I'm working to produce a plugin for a 3d application , this plugin uses that application SDK

in normal cases "personal test projects" , I separate .cu file and make its item type to CUDA C/C++ , and .cpp file to item type C/C++ compiler

here I want the whole code inside .cpp file and compile it without problems,

also I want to make the code (binary) so that I can hide the ptx (or kernels)

Upvotes: 0

Views: 187

Answers (1)

Robert Crovella
Robert Crovella

Reputation: 152249

It's not entirely clear why you want to put CUDA code in a .cpp file. If the reason is due to some requirements of the SDK you are using, and you don't want to use nvcc, that won't work.
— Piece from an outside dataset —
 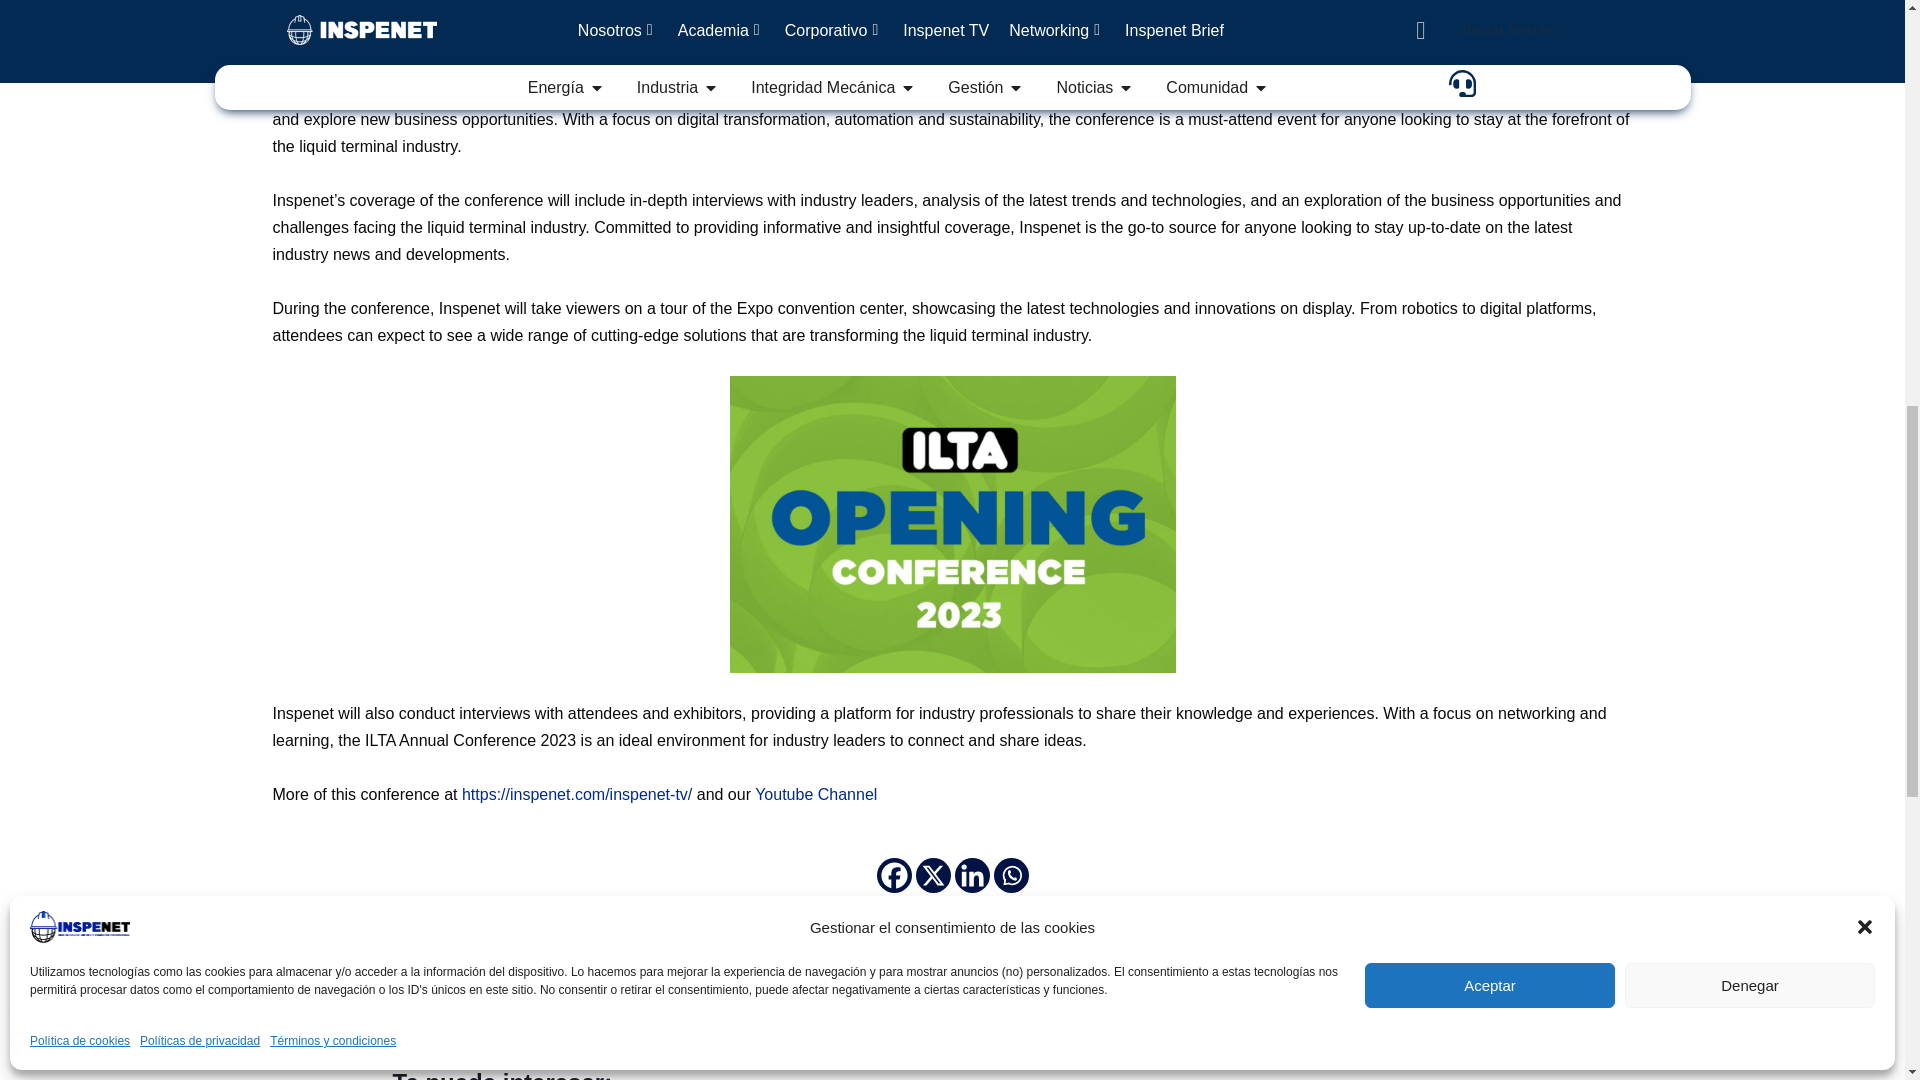 What do you see at coordinates (290, 1028) in the screenshot?
I see `2 estrellas` at bounding box center [290, 1028].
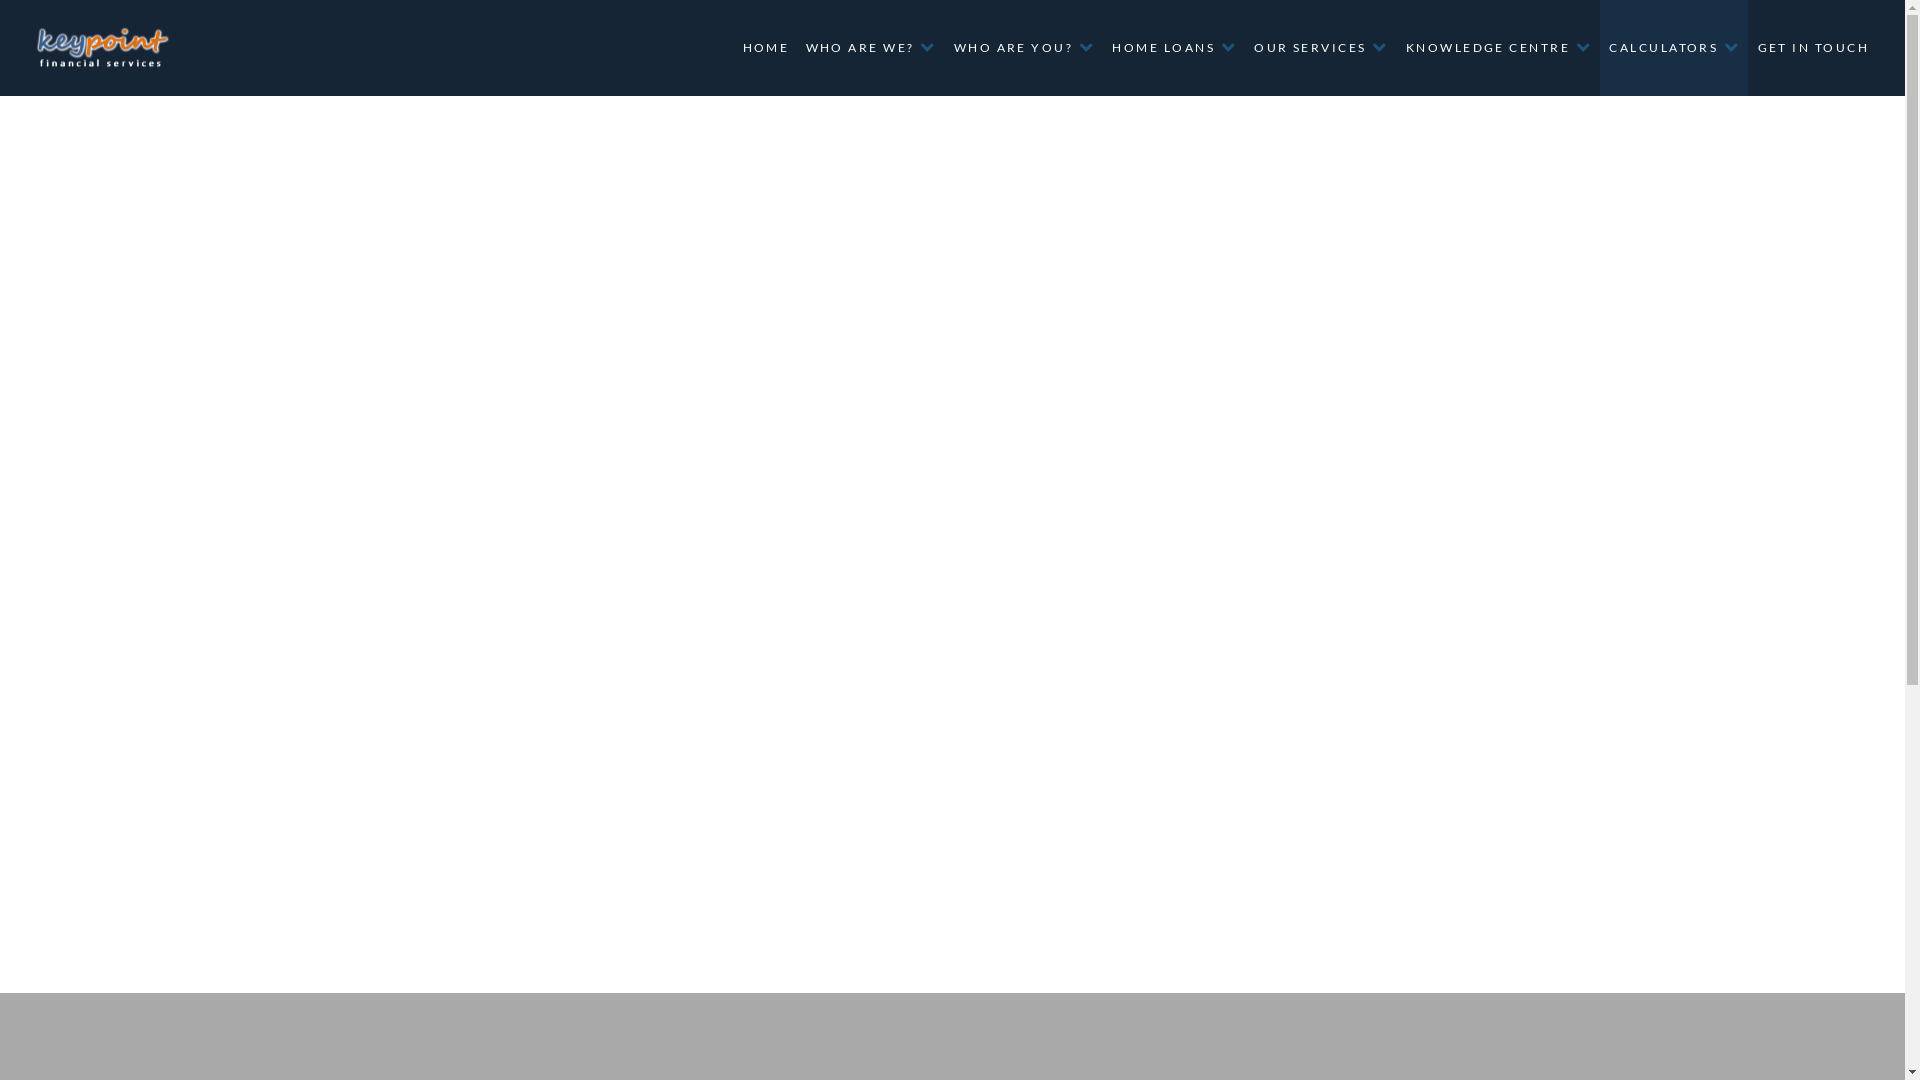 Image resolution: width=1920 pixels, height=1080 pixels. I want to click on WHO ARE YOU?, so click(1024, 48).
If you simply want to allow a .cpp file to contain device code and go through nvcc instead of directly to the host compiler, you can use the -x cu option on your nvcc compile command:

nvcc -x cu t264.cpp -o t264

The above command will generate the same executable just as if you had done this:

nvcc t264.cu -o t264

(assuming t264.cu and t264.cpp were identical files.)

If you want to strip out the ptx, you can compile like this:

nvcc  -gencode arch=compute_10,code=sm_10 -gencode arch=compute_20,code=sm_20 -gencode arch=compute_30,code=sm_30 ....

This will tell nvcc to create a fatbinary that contains executable binaries for sm_10, sm_20, or sm_30 devices, but no PTX.